With that the conference came to an end. The four returned to the field and reported Shine’s answer. The men left the rows they were picking, went over to the trees, and lay down to sleep. While I was also making my way toward the trees, Mr. Shine called, “Hey, Gales! Come over here a moment!”
“Now,” I said while approaching him, “if you think I’m going to act as a go-between you’re quite mistaken, Mr. Shine. If I were a farmer I’d be on your side and I’d go with you through thick and thin. But I’m not a farmer. I’m a farm hand, and I stick with my fellow workers. You understand, don’t you?”
“Yes, of course, Gales. In any case I’m not trying to win you over to my side. You couldn’t get the cotton in alone. But let’s have a quiet talk about it.”
Mr. Shine lit a pipe. His elder son, who was about twenty-six, lit a cigar, and the other son, a fellow of twenty-two or so, peeled some filthy-looking paper from a piece of chewing gum and popped the gum into his mouth.
“You’re the only white man among the pickers here, and as I’m already paying you eight you are really neutral and can talk with us. I take it you haven’t told the other fellows that you’re getting eight?” asked Mr. Shine, taking his pipe from his mouth.
“No,” I said, “I haven’t had t
he slightest reason for doing so.”
The fact is I hadn’t. But I knew that had the subject come up, not one of the men would have felt wronged at my taking that extra two centavos. It wasn’t any skin off their backs. And not one even now would accuse me of not having brought the subject up. What good would it have done them to know? Some things we didn’t find it necessary to talk about. Our common lot was something else again.

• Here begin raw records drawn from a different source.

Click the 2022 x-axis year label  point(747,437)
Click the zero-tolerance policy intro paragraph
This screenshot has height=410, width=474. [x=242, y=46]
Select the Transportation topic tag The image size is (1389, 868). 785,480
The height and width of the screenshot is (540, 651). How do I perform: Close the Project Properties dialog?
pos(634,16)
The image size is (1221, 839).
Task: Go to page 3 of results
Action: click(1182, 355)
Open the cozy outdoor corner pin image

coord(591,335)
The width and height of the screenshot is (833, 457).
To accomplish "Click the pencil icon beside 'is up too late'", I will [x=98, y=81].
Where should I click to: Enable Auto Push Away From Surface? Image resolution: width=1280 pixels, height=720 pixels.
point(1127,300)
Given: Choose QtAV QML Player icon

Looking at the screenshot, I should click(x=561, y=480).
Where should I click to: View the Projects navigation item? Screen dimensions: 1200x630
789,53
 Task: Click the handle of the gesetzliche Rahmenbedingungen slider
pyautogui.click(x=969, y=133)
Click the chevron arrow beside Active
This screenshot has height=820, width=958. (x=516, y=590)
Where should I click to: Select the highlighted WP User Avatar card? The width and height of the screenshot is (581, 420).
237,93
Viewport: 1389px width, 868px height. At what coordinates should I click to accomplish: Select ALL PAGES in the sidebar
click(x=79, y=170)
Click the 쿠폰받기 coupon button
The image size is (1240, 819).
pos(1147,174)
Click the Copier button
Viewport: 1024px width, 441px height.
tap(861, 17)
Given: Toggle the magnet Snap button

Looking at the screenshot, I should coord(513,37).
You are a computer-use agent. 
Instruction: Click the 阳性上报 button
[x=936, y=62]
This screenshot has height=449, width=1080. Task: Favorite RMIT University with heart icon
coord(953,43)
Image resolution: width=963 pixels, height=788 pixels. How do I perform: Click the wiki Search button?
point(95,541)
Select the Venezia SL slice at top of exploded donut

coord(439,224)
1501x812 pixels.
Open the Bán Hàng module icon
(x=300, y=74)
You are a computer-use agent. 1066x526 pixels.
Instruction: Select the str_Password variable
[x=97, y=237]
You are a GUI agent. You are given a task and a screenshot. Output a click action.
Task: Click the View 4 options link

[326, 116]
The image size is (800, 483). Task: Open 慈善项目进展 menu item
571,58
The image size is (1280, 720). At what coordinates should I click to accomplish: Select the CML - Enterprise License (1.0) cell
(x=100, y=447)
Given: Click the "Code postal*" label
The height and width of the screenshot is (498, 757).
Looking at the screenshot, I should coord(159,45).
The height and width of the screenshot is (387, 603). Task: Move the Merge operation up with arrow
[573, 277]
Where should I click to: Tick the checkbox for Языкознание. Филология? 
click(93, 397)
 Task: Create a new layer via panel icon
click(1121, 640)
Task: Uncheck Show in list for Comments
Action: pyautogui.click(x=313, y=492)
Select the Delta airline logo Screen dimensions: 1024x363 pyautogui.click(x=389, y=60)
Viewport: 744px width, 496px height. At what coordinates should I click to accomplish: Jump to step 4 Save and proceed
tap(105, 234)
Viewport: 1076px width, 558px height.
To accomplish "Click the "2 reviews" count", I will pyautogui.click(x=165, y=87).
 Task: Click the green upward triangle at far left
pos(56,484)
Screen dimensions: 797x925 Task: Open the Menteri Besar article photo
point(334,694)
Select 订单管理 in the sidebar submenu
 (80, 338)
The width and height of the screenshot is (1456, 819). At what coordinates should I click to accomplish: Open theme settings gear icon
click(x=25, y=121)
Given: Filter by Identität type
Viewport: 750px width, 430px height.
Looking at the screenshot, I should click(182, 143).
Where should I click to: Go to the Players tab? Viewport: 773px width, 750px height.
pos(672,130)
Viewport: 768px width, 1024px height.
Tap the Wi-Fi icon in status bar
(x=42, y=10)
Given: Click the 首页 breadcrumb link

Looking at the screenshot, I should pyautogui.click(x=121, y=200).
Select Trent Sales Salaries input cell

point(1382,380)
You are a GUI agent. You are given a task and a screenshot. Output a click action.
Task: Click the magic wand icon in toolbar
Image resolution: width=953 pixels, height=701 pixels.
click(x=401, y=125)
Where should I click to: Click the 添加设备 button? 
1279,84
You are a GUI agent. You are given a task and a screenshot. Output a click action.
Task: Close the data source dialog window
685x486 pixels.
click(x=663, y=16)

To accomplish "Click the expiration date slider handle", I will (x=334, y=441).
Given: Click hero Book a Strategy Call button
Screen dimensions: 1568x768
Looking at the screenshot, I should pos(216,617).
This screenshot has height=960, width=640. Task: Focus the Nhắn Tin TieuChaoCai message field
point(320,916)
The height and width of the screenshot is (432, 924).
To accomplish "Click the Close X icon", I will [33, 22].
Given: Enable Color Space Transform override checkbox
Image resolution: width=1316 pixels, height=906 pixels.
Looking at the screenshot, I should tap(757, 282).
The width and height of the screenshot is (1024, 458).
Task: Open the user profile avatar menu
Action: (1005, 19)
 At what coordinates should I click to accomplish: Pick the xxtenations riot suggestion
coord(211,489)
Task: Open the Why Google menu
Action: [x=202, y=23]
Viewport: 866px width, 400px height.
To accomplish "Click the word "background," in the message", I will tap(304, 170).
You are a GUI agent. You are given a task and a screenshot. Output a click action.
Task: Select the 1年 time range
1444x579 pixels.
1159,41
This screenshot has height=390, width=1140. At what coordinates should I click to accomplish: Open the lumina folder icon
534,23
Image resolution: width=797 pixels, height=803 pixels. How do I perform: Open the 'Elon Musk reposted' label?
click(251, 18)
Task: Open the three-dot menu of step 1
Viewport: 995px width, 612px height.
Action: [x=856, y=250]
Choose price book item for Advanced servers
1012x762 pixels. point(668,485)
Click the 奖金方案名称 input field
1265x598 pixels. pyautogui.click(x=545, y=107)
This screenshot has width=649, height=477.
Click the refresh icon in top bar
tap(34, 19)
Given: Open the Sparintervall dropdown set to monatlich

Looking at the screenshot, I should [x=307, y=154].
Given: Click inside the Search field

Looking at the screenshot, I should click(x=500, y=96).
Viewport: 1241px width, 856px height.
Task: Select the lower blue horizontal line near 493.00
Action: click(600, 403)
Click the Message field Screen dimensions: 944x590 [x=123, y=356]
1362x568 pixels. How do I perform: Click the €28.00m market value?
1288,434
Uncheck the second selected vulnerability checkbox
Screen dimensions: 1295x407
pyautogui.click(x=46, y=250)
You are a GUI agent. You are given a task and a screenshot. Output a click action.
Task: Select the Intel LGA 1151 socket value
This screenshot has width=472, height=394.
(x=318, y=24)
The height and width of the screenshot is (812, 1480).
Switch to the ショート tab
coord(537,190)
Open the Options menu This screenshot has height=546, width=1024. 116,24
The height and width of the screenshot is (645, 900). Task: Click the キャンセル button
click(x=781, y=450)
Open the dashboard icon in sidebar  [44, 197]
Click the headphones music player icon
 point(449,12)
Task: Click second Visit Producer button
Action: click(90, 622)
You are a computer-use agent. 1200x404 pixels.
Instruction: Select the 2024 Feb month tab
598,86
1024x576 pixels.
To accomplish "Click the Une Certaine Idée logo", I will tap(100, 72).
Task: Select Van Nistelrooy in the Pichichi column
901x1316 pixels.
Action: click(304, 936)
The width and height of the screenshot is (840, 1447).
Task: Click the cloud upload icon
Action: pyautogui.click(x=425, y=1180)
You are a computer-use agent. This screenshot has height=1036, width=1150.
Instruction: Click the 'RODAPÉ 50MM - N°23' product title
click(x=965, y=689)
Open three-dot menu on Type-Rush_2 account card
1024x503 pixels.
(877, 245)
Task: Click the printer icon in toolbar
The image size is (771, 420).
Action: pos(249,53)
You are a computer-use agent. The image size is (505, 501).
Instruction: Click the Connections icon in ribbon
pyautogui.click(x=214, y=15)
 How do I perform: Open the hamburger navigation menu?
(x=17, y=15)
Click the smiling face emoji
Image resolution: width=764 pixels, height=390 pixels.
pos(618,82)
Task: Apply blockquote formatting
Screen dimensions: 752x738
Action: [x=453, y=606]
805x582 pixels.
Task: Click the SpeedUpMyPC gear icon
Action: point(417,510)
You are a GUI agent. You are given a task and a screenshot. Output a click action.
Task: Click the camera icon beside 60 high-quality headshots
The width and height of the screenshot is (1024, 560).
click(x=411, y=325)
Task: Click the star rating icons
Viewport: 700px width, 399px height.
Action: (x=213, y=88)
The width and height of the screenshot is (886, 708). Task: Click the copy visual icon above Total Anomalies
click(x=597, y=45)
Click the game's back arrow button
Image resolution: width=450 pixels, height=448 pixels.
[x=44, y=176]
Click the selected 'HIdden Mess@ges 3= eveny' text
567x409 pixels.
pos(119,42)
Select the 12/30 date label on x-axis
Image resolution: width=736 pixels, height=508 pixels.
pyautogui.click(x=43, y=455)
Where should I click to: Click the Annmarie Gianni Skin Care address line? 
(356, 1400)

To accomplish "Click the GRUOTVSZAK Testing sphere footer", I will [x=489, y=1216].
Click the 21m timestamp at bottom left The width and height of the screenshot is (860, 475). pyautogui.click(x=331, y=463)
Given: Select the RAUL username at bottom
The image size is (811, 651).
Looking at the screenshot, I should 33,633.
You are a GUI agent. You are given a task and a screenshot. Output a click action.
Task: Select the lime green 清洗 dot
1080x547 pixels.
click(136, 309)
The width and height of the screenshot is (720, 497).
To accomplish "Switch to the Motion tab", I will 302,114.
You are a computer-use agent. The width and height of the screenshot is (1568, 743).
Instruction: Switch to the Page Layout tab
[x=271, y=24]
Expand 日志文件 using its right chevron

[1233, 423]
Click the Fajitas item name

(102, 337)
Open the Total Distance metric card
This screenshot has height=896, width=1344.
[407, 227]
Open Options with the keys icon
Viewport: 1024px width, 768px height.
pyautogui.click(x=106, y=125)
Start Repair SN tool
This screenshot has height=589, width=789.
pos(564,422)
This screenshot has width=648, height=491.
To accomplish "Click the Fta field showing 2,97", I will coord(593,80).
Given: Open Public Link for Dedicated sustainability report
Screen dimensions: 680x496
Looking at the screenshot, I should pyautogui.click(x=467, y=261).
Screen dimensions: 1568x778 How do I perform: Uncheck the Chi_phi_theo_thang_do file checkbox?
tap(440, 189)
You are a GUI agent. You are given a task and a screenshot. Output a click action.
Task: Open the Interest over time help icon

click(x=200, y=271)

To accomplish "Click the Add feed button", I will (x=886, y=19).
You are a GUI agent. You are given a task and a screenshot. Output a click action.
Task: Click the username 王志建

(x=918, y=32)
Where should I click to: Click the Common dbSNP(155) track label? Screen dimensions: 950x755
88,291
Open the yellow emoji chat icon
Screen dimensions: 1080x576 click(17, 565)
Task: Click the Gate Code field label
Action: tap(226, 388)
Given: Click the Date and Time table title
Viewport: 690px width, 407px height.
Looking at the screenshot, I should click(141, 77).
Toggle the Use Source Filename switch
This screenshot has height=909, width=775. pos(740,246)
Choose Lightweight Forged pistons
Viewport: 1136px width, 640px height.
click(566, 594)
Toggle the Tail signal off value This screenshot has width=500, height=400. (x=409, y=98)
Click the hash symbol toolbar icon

Dick, the older boy, climbed into the back of the truck, propped himself against a bale of cotton, and dangled his legs over the side. Pete, the younger one, seated himself at the steering wheel and dozed off, still chewing his gum.
The old man leaned against the truck and, swearing the while, fiddled with his pipe that now went out, now got choked, now needed refilling although the tobacco in it hadn’t yet burned through. Only by the way he was handling his pipe did the farmer give any outward indication of the excitement that was fuming within him.
When about five minutes had passed without a word being spoken, Pete sat up and suddenly burst out: “You know what I’d do if I were in your shoes, Dad? I’d pay up and say no more about it.”
“You’d pay up, would you?” Mr. Shine was furious. “The money doesn’t come out of your pocket. That makes `I’d pay up’ very easy. All right then, I’ll take it out of your money.”
“You won’t do any such thing, Dad! Or, if you do, you’ll have to give me the money for the cotton sold. Otherwise it wouldn’t be fair.”
“Oh, don’t make me laugh! The money for the cotton sold? Have I sold even a dime’s worth yet? I tell you, Gales, no one’s offered me a penny yet. And what prime cotton it is this year! It’d put the whitest snowflake in all Alaska to shame. And just look here” — he tore off a pod nearby and holding it close to my nose squeezed it between his fingers — “the softest down is like barbed wire compared with this. Well, Gales, say some.. thing! Don’t stand there as if you’d lost your tongue!”